Activity
From the entries below, return only the lines starting at the one that contains "Click the artist rendition thumbnail image" and ending at the one that contains "720x540 pixels.", exactly as they stand.

Source records section start

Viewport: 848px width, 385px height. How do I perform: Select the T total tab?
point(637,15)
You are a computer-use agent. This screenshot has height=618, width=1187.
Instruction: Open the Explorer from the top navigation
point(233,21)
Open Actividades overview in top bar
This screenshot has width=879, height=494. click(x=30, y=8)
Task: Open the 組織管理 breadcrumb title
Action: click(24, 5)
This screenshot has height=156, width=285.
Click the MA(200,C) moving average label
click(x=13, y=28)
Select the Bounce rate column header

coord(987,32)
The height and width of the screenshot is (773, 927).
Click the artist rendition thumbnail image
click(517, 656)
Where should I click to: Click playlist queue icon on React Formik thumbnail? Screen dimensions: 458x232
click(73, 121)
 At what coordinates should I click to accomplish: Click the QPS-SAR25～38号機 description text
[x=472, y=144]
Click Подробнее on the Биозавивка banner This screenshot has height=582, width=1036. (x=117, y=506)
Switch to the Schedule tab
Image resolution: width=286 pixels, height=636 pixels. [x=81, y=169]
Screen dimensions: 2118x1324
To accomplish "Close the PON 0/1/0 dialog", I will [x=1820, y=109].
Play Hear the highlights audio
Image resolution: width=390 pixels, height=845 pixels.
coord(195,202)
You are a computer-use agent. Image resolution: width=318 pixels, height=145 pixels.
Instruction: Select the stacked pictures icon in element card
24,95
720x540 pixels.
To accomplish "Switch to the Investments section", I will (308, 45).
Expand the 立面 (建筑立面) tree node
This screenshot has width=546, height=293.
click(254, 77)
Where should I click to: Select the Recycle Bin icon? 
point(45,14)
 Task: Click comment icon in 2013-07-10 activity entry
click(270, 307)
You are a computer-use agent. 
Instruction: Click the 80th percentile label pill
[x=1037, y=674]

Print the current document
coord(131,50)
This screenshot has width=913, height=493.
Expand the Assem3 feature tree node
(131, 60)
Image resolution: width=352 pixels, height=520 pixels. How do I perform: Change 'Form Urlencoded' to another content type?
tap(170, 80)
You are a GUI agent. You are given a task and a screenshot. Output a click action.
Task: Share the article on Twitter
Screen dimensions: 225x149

Source records section end

Answer to the exercise
Click the artist rendition thumbnail image
click(517, 656)
Where should I click to: Click playlist queue icon on React Formik thumbnail? Screen dimensions: 458x232
click(73, 121)
 At what coordinates should I click to accomplish: Click the QPS-SAR25～38号機 description text
[x=472, y=144]
Click Подробнее on the Биозавивка banner This screenshot has height=582, width=1036. (x=117, y=506)
Switch to the Schedule tab
Image resolution: width=286 pixels, height=636 pixels. [x=81, y=169]
Screen dimensions: 2118x1324
To accomplish "Close the PON 0/1/0 dialog", I will [x=1820, y=109].
Play Hear the highlights audio
Image resolution: width=390 pixels, height=845 pixels.
coord(195,202)
You are a computer-use agent. Image resolution: width=318 pixels, height=145 pixels.
Instruction: Select the stacked pictures icon in element card
24,95
720x540 pixels.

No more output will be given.